To be brave requires a certain steely outlook; that this task will be completed at all costs. To accompany the act is calm, or an acceptance of things to come. Or is that true? Can you be brave while still kicking and screaming? Or does that minimize the act? I ask because in some instances I can be super calm and super focused and supportive , while other times I can be a real mess and need a lot of help myself. I can’t imagine that an attitude always negates the hard work a person puts into accomplishing something that is hard for them. That would discount too many personal triumphs and successes that were handled less than delicately. I think of my inability to ski without making grunting noises to stop. Never mind the bitching and moaning and blaming along the way.

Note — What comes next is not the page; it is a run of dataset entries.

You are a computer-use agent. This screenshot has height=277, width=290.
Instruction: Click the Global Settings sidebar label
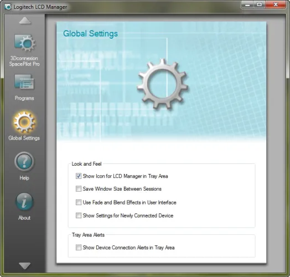(x=24, y=138)
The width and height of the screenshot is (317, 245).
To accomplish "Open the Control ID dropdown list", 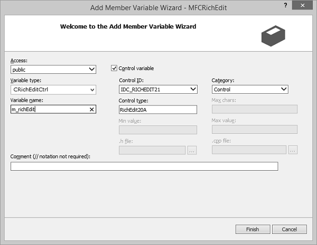I will point(192,90).

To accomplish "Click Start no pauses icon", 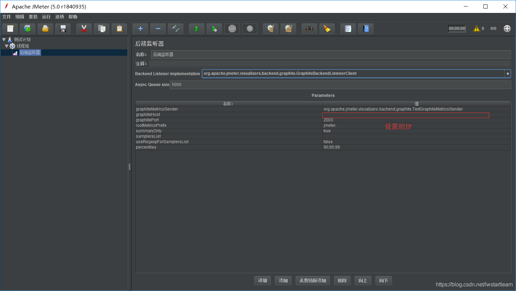I will coord(214,29).
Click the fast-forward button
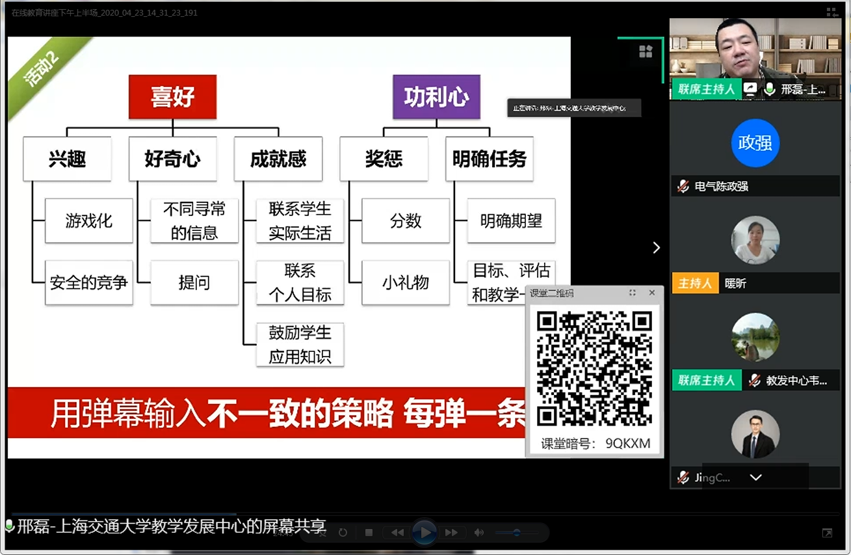This screenshot has height=555, width=851. point(452,532)
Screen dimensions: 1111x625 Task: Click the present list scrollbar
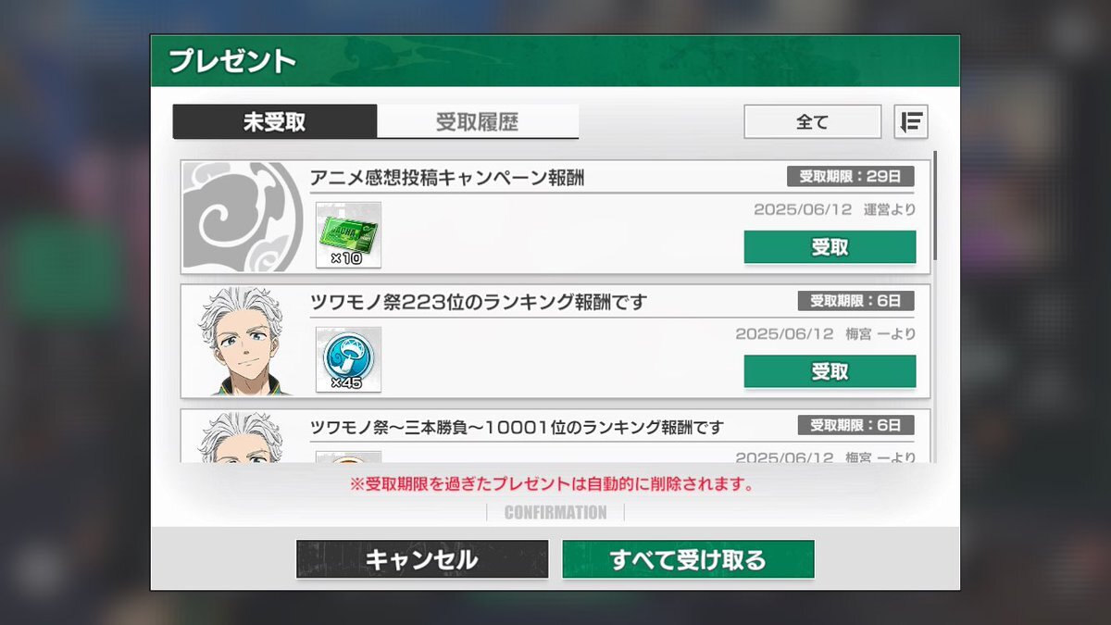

Sometimes, the bravery is challenged by the low self-esteem, and the pressure we can put on ourselves to look confident in front of others when we are really really scared. As my brother says, sometimes it’s most important to go ahead and do it, but other times it’s important to listen to yourself and decide what is best for you. Sometimes it’s ok to relax and let go of something, and sometimes when you let go of something like that you save yourself having a temper tantrum. Other times, it’s the best time, as my brother suggests, to dig in and get busy and messy so that you can end up skiing down a mountain…it’s pretty complicated….
I am reminded of my grandmother, again the muse of this blog, who was brave for people when they couldn’t be. As a nurse, she was compassionate and present during palliative care, not one to shy away from difficult situations. She raised a family of 6 children. She volunteered and gave selflessly. Although she wouldn’t necessarily have made history books, she was a real hero and deeply brave. But then again, I never saw her ski…
These little moments, whether done gracefully or not, I think still qualify as bravery. Whether it be a single mom finding work or trying to make ends meet, or a child learning to swim, or someone tackling a financial statement analysis for the first time (taking wayyyy too long, p.s.), we are all making small acts of bravery all the time.
And yes, did you figure out I’m going on a ski trip this weekend?